I couldn't decide which version of Turn Your Eyes Upon Jesus to use. The first video is Jadon Lavik - he has a really great acoustic version. The second video is Selah - they have a really great a capella version.
For as many years as I can remember I have had a blue and white blanket that I keep on my bed. It was a gift from a friend of my grandfather's. On the blanket, in black stitching, it says "Trust in the Lord with all your heart and lean not on your own understanding; acknowledge Him in all your ways and He will make straight your paths."
That is one of the biggest ways my faith has grown since starting college - I have learned where to lean. When I was at home and growing up, I knew to lean on my faith and on God and a lot of that direction came from my parents. I leaned on my Bible, on devotion books, on Sunday School, Vacation Bible School, camp and how I knew God through those things.
When I chose to go to college 6 hours away from home, I knew there would be a lot of decisions I would make on my own. A lot of those decisions have to do with taking responsibility. Would I take responsibility for my studies or would they be a lower priority. Would I take responsibility for my relationship with Christ or would that be a lower priority.
At the end of my senior year my closest girlfriends and all of our moms gathered together for a mother/daughter afternoon at one of my friend's houses. My friend's mom had a great idea - all of us girls would write letters to ourselves that would be sent to us on a future date of our choosing. Our mom's would all write letters to us that would be sent on a date of their choosing. I got my letter from my mom early in my freshmen year. She told me that she loved me and that she would miss me while I was away, she hoped I was making friends and enjoying school. The very last thing she wrote was this: trust Jesus with everything.
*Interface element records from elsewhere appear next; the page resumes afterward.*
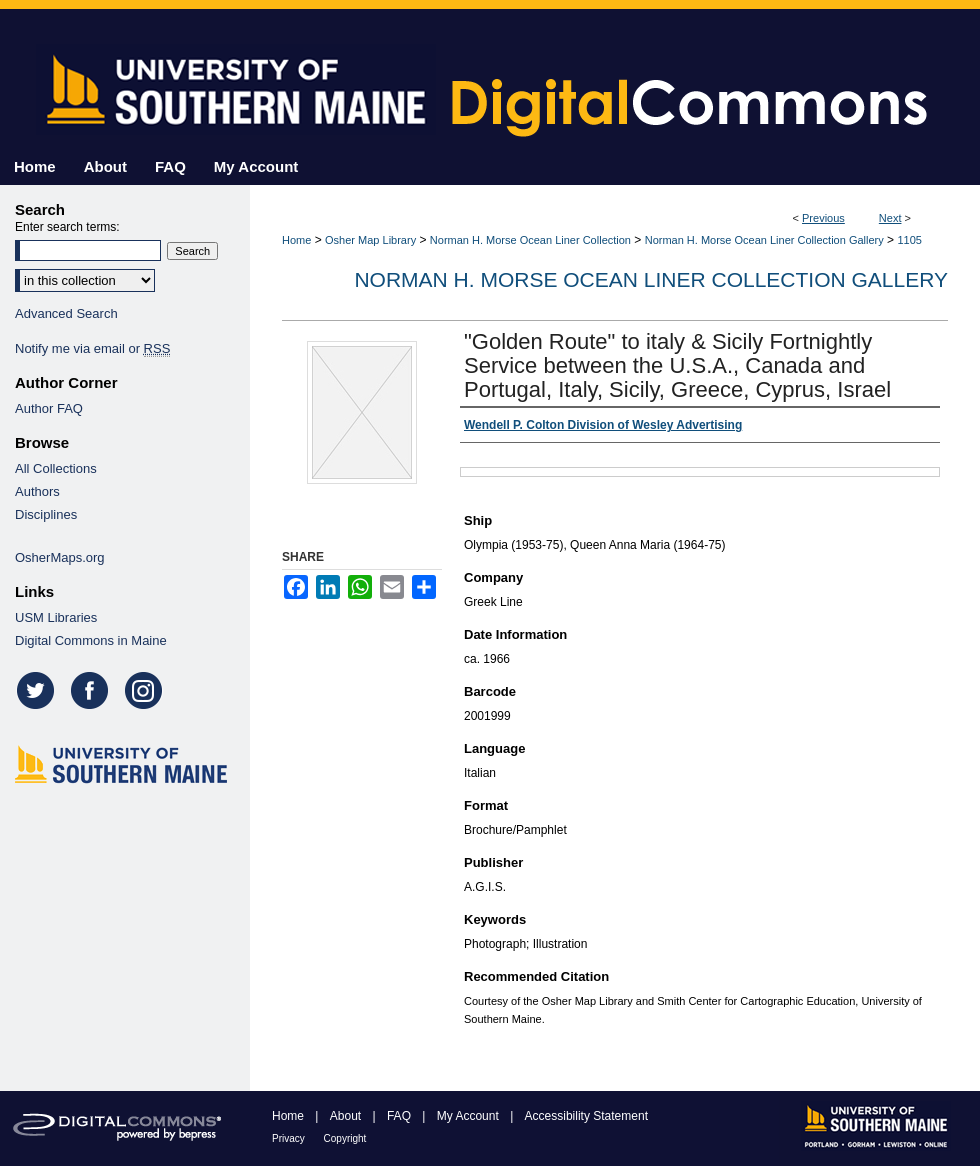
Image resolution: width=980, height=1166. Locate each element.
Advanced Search (66, 313)
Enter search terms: (67, 227)
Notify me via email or (92, 348)
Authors (37, 491)
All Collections (56, 468)
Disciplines (46, 514)
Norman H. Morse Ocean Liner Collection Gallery (764, 240)
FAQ (400, 1116)
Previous (823, 218)
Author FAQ (49, 408)
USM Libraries (56, 617)
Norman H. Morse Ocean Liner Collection (530, 240)
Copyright (345, 1138)
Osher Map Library (370, 240)
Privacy (290, 1138)
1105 (909, 240)
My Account (469, 1116)
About (347, 1116)
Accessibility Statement (586, 1116)
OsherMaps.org (60, 557)
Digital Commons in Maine (91, 640)
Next (890, 218)
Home (296, 240)
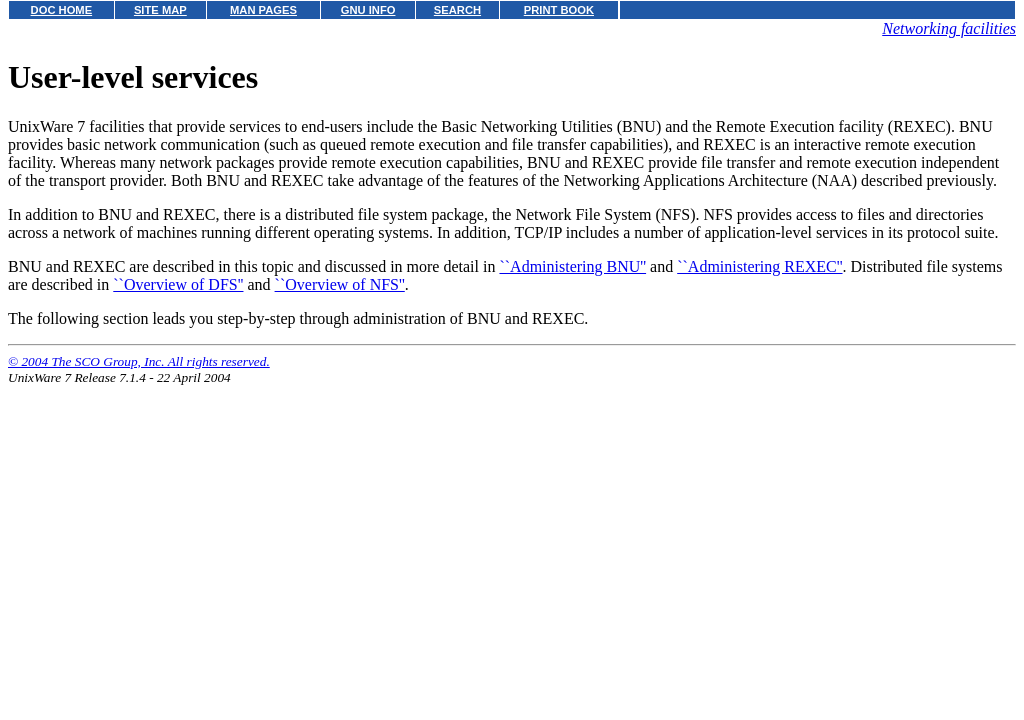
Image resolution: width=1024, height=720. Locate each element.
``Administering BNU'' (572, 266)
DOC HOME (62, 10)
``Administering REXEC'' (759, 266)
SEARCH (457, 10)
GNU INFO (368, 10)
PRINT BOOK (559, 10)
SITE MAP (160, 10)
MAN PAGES (263, 10)
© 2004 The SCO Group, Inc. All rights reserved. (139, 361)
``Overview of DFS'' (178, 284)
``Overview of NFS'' (340, 284)
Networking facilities (949, 28)
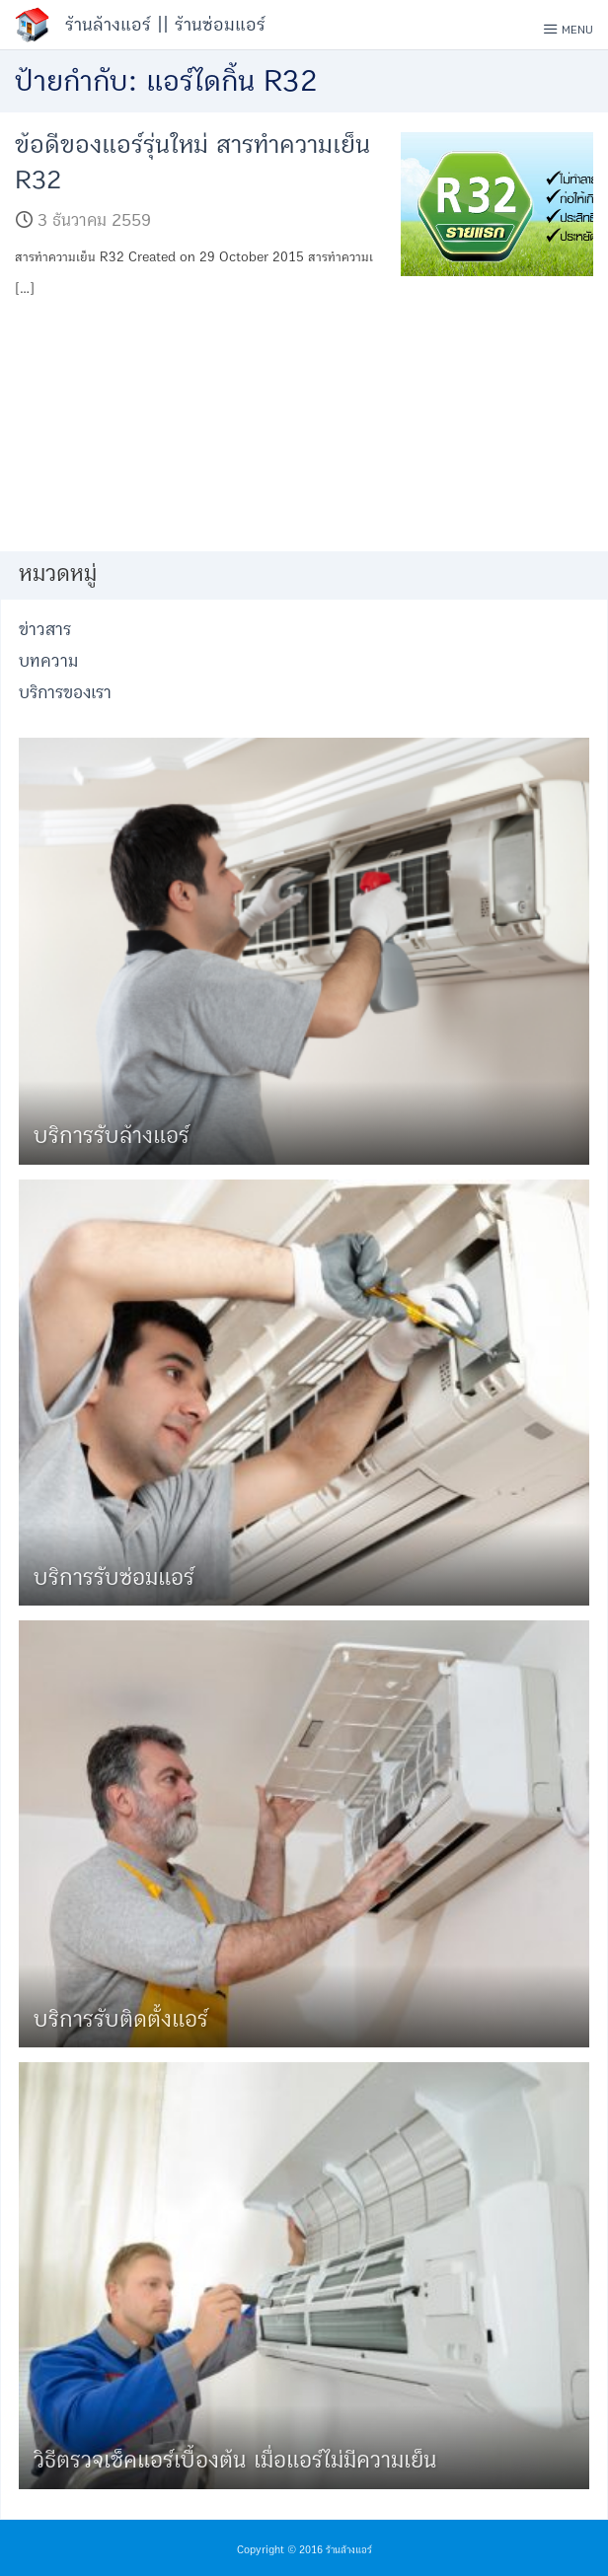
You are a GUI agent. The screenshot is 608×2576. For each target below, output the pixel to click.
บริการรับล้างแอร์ (112, 1135)
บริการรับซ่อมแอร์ (114, 1577)
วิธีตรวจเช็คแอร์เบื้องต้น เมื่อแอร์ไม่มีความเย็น (235, 2460)
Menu (568, 28)
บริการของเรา (65, 692)
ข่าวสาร (45, 629)
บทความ (48, 661)
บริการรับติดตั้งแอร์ (121, 2019)
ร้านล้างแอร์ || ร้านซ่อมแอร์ (165, 25)
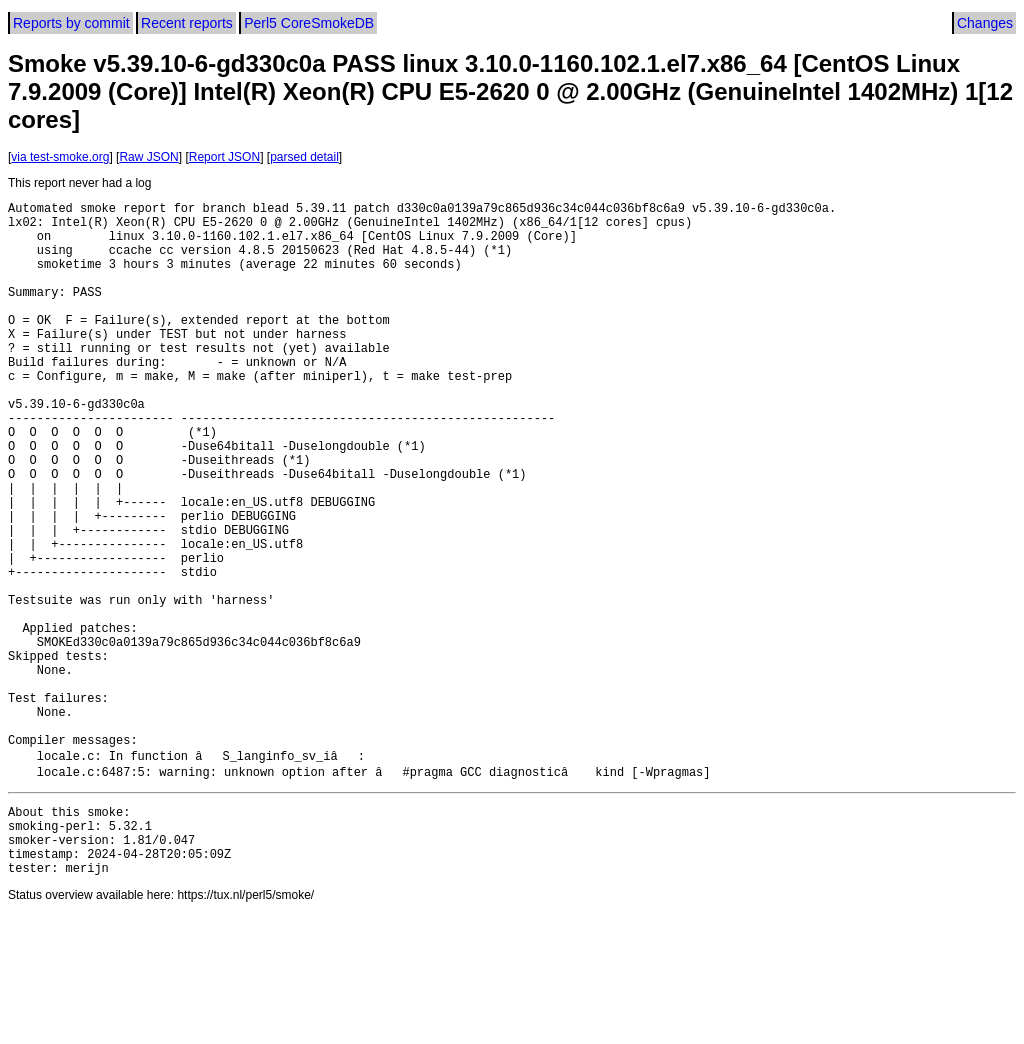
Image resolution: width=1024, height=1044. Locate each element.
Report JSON (224, 157)
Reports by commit (71, 23)
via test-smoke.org (60, 157)
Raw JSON (148, 157)
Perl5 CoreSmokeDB (309, 23)
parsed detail (304, 157)
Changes (985, 23)
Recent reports (187, 23)
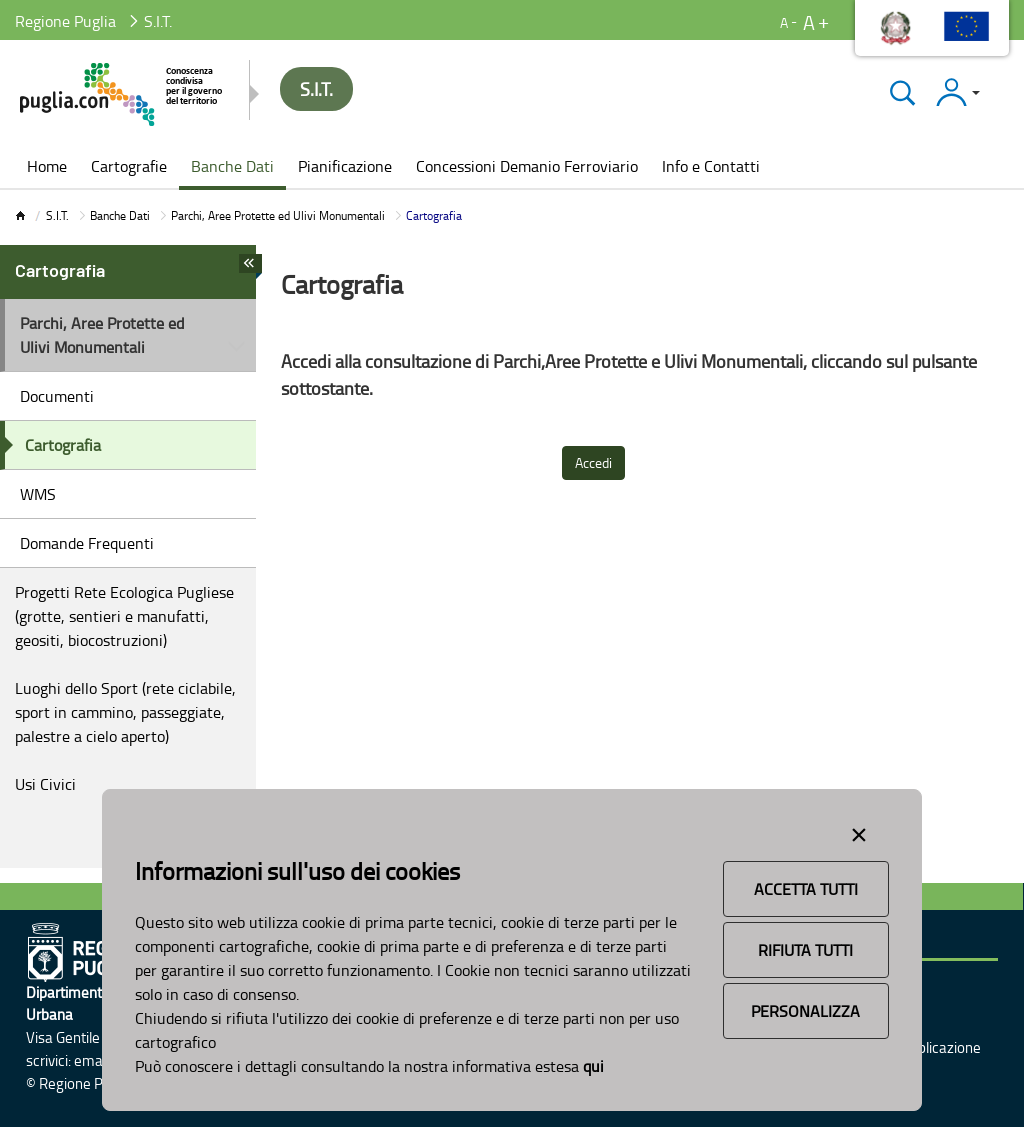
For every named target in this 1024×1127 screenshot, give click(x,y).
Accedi (593, 462)
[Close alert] (859, 831)
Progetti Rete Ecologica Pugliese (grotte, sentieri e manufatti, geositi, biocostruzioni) (124, 616)
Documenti (57, 396)
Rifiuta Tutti (805, 950)
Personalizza (805, 1011)
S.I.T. (57, 215)
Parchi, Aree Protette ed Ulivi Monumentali (278, 215)
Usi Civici (45, 784)
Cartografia (63, 445)
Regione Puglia (65, 21)
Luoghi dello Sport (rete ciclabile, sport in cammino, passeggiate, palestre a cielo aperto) (125, 712)
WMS (38, 494)
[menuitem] (47, 168)
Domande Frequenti (87, 543)
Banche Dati (120, 215)
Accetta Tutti (806, 889)
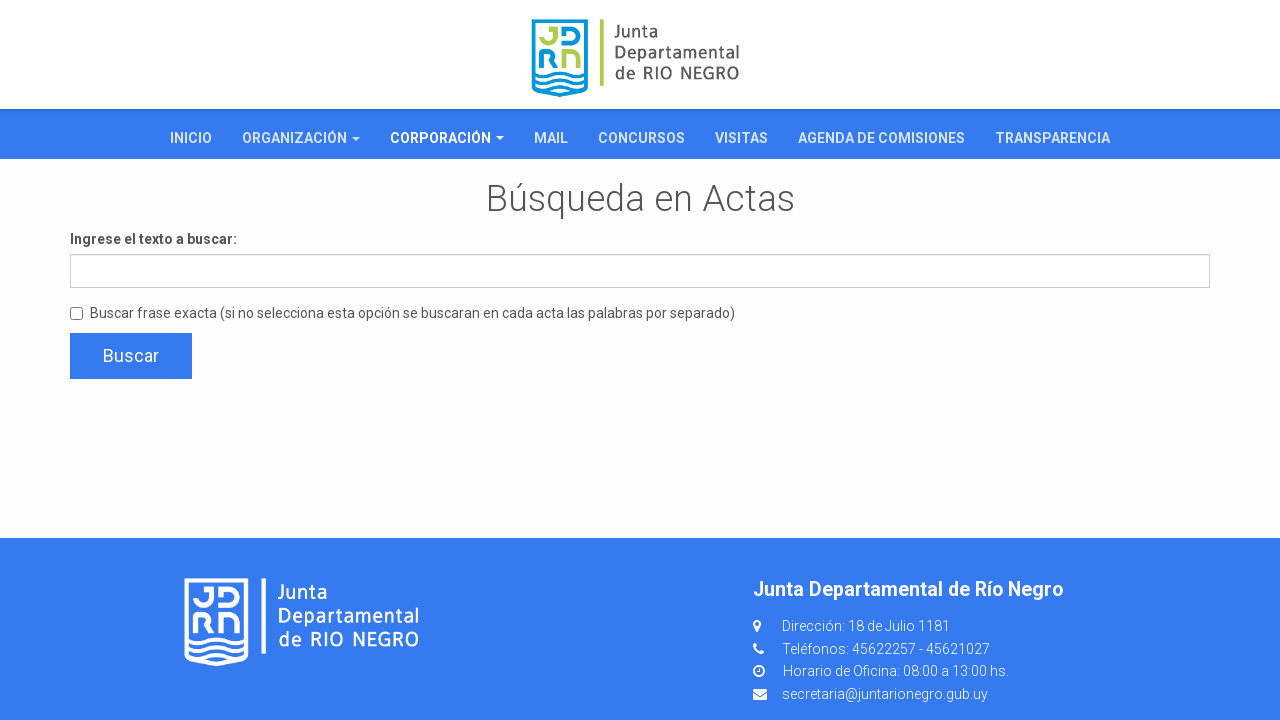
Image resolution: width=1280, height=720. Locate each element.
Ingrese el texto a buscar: (153, 239)
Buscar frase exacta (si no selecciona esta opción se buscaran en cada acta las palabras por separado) (402, 313)
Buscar (131, 355)
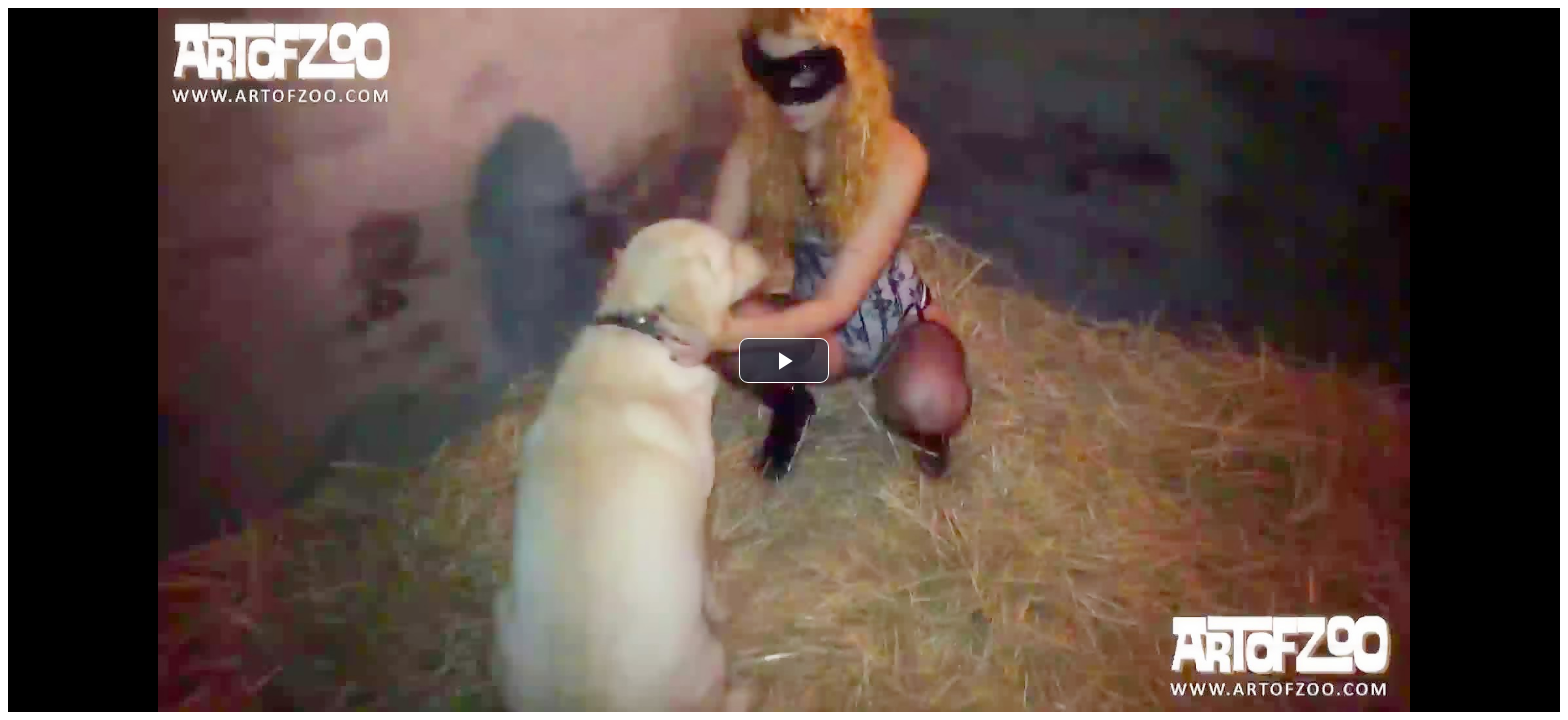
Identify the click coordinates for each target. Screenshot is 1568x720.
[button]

She knew she and my dad couldn't go to college with me. She was telling me that Jesus had been there all along and would go with me to places that she couldn't. In college I am learning to take responsibility for my faith and my relationship with Christ and working on living a life in Him. I am learning to lean on Him. I am learning that I always can lean on Him. I can turn my eyes upon Jesus, and set my heart there too.